# Differential Lock seized MF 135



## pletzvet (Feb 11, 2013)

I recently acquired a 1969 Massey Ferguson 135 diesel. I'm doing a full restoration (no engine rebuild). I discovered that the differential lock is seized up tight. I'd like to hear from anyone who has had success in getting this thing loosened up and working without having to remove the trumpet housing. I've applied PB Blaster, Rust Check, and creeping grease for the past few weeks - no success. This week-end I resorted to using heat. I applied most heat on the outside bushing (which I suspect is the culprit) and some heat to the housing bushing but didn't want to risk damaging the seal. Anyone have any luck loosing this thing up?:argh:


----------



## sixbales (May 18, 2011)

Howdy pletzvet,

Welcome aboard the tractor forum. 

Apparently this is a relatively common problem with 135's, and other MF models as well.
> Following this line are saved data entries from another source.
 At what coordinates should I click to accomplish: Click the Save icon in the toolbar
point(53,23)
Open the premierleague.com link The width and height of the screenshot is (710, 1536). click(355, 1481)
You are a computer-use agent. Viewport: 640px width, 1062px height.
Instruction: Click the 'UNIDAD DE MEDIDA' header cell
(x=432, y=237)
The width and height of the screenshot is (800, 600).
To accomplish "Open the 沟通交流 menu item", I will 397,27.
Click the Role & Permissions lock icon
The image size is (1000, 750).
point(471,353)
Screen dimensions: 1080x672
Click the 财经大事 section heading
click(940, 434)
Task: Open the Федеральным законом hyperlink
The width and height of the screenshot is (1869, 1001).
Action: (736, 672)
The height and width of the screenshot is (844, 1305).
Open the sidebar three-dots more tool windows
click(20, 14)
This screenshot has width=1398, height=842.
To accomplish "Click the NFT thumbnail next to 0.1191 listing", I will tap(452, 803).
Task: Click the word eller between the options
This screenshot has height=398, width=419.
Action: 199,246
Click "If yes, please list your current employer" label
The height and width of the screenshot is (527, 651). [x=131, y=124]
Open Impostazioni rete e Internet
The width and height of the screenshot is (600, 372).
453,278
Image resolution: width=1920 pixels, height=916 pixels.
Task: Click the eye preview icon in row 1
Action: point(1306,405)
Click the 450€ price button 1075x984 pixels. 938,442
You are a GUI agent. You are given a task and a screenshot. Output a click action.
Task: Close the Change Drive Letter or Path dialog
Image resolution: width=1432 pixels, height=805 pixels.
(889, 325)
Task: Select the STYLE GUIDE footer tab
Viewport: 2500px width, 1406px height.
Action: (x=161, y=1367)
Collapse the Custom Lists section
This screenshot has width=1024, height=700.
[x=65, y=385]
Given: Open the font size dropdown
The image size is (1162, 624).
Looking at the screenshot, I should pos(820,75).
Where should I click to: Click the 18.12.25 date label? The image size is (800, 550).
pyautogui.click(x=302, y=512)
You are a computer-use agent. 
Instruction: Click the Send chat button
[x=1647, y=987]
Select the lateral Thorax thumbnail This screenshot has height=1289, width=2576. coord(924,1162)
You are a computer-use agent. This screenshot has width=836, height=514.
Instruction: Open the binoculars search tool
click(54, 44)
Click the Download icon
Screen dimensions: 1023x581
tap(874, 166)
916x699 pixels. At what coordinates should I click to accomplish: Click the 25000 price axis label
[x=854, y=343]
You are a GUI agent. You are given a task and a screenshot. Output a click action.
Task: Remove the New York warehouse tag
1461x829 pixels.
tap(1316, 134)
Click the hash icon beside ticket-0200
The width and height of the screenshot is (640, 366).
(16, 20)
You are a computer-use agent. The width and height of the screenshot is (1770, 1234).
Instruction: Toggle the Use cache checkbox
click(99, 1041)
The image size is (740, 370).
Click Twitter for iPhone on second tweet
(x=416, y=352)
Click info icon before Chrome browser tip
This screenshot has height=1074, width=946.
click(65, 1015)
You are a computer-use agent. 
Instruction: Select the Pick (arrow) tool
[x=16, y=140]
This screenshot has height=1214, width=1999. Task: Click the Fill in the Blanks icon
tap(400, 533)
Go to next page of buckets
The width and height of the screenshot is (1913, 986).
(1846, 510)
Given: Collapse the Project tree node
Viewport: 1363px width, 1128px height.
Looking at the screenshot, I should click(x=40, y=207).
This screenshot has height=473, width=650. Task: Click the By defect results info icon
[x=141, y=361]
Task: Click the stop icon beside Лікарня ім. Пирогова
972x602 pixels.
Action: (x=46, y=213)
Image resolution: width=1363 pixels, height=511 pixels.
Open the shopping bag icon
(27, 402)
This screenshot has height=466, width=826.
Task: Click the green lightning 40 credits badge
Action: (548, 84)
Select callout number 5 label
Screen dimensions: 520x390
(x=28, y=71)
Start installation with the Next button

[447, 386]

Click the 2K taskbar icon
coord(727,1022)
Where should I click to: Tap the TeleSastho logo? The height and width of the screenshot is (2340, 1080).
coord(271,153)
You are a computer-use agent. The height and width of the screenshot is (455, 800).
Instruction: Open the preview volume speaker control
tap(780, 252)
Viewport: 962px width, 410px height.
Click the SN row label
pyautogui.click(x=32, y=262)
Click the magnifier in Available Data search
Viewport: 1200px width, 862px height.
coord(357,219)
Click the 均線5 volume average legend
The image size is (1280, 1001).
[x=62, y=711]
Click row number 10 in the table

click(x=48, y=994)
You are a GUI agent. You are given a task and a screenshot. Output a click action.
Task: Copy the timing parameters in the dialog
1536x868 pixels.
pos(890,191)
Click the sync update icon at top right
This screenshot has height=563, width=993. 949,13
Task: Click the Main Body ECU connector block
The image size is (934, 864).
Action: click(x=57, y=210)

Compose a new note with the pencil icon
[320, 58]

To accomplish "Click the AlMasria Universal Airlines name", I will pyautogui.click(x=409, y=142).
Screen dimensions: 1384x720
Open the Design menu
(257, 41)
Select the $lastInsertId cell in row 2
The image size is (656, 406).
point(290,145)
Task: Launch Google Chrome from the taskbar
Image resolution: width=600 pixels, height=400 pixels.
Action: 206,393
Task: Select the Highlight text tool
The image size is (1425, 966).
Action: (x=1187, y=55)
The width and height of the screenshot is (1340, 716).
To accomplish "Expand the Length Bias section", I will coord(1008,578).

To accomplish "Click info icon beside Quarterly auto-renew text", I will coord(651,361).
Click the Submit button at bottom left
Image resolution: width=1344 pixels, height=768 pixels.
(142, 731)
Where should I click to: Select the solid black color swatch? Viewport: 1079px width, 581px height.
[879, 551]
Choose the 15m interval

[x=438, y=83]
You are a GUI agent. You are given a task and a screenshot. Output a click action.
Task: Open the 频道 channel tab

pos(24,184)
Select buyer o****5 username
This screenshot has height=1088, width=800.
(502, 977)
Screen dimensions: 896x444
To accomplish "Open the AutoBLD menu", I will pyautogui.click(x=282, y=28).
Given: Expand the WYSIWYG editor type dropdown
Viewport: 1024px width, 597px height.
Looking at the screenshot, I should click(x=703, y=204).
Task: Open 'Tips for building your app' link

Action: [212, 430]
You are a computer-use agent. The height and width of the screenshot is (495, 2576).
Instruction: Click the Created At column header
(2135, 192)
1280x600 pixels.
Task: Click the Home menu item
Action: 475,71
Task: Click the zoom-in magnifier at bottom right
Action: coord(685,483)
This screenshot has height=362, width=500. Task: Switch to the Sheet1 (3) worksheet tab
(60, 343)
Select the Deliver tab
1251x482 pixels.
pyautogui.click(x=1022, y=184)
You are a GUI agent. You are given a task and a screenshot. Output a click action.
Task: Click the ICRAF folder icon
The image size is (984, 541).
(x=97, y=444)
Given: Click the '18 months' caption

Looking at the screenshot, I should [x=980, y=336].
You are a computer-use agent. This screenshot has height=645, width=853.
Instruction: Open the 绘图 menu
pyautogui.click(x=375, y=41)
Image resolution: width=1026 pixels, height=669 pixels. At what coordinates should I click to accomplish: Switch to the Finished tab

The pedal may be stuck down due to a rusted shaft, and/or the diff lock mechanism may be broken internally. Does the tractor steer/turn freely, or does it tend to go straight when trying to turn? If it steers/turns freely, then the diff lock is not engaged, even though the pedal is stuck down in the engaged position.


----------



## pletzvet (Feb 11, 2013)

Thanks for your reply sixbales - sorry, I didn't clarify...the lever is not stuck in the engaged position. The rear wheels are free-wheeling. I'm thinking (and hoping) that its just seized due to rust around the bushings from being left out in the weather. I've heard that one of the best penetrating fluids, is a homemade blend of automatic transmission fluid and acetone mixed at a 1:1 ratio. I'm going to try that - I've got time and patience on my side. ha ha. Hoping that it will eventually free up.


----------